Metro-Goldwyn-Mayer Inc. has filed a prepackaged Chapter 11 bankruptcy-court protection after finally winning the approval of billionaire investor Carl Icahn by making certain concessions and changes in the Chapter 11 bankruptcy plan.
Mr. Icahn had offered to buy out other MGM creditors at a premium to upend the vote on the Spyglass restructuring plan but failed to get enough support to block the deal.
Mr. Icahn has been pushing MGM's creditors-led by J.P. Morgan Chase & Co. and hedge funds Anchorage Advisors and Highland Capital Management-to merge with Lions Gate Entertainment Corp., a rival studio that the activist investor has been trying to take over all year as its largest shareholder.
To get its reorganization plan approved by a bankruptcy judge, MGM needed creditors holding roughly two-thirds of the studio's $4 billion debt load and more than half of individual debt holders to vote for the deal. In the end, Mr. Icahn remained among the only holdouts, the people said.

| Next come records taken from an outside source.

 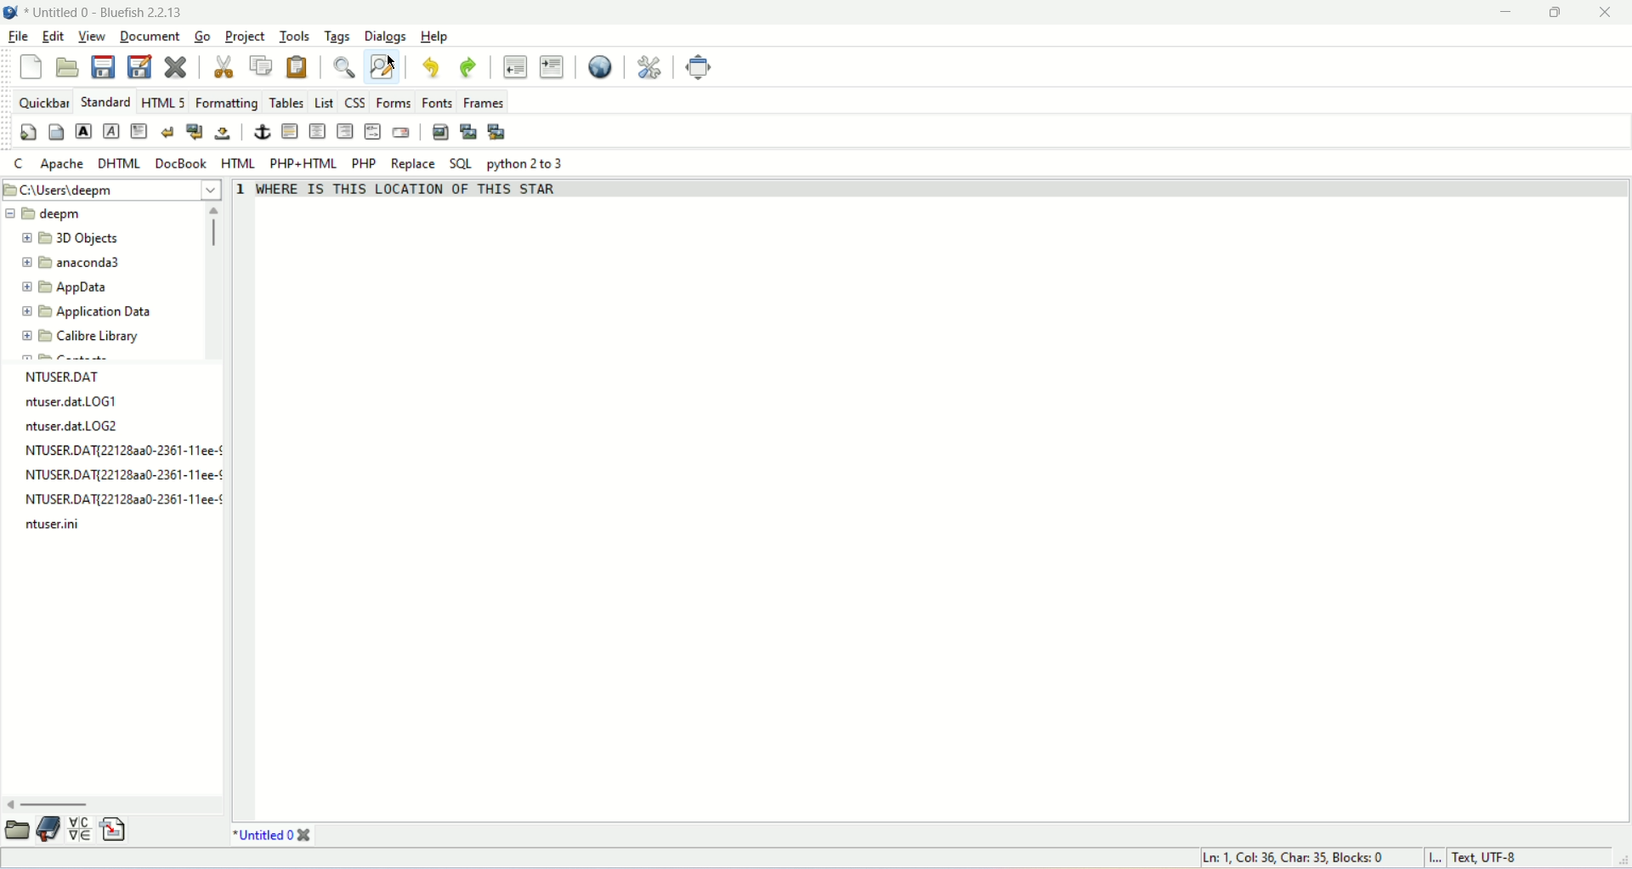 I want to click on ntuser.dat LOG1, so click(x=69, y=403).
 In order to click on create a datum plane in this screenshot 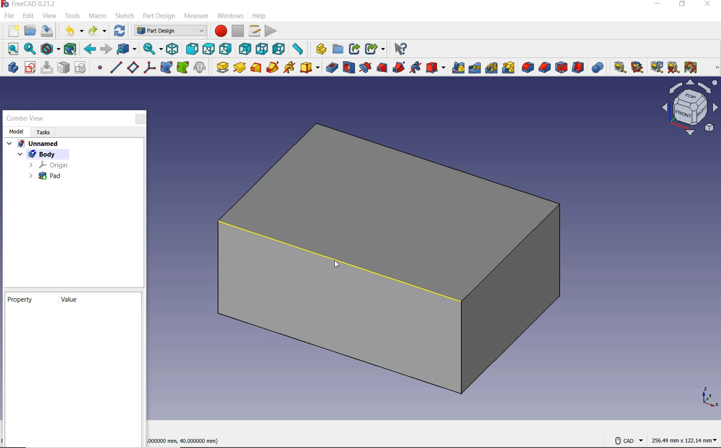, I will do `click(132, 67)`.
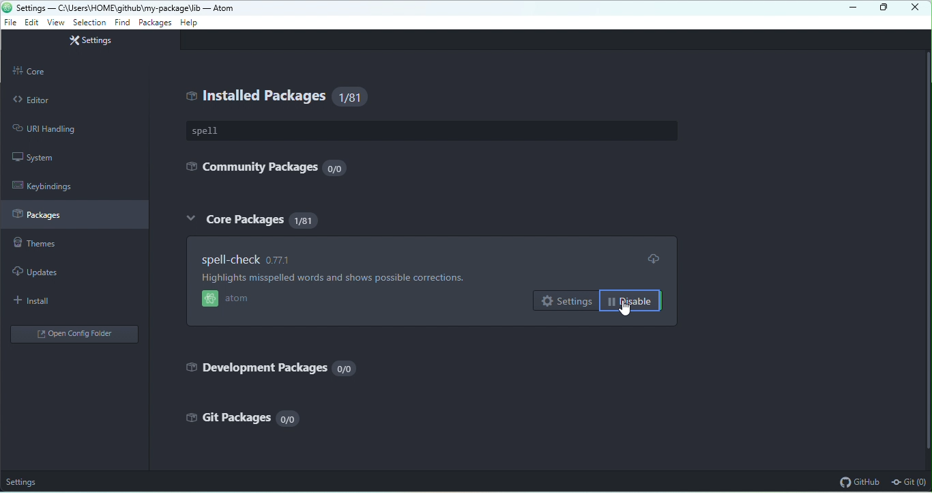 This screenshot has width=932, height=493. What do you see at coordinates (344, 279) in the screenshot?
I see `Highlights misspelled words and shows possible corrections.` at bounding box center [344, 279].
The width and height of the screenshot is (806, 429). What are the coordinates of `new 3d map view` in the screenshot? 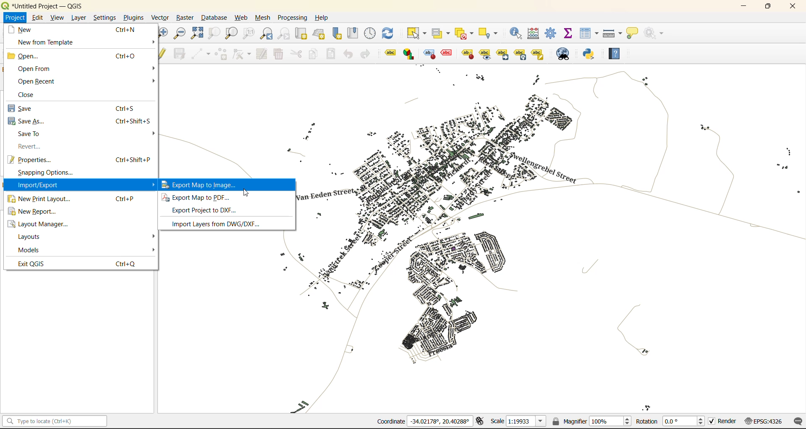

Concessions for Icahn include giving him a seat on the board after MGM exits bankruptcy and excluding older Spyglass films from merging with the MGM film library during the bankruptcy restructuring. Also, MGM's largest creditors have agreed informally to continue negotiations regarding a possible merger with Lions Gate, but they did not include language in the prepackaged Chapter 11 bankruptcy that would require such negotiations to take place. However, Icahn has made it clear that he wants a Lions Gate merger and was very aggressive about making that happened during the MGM bankruptcy. Because if this, it is possible that such a merger could still take place after the company exits bankruptcy.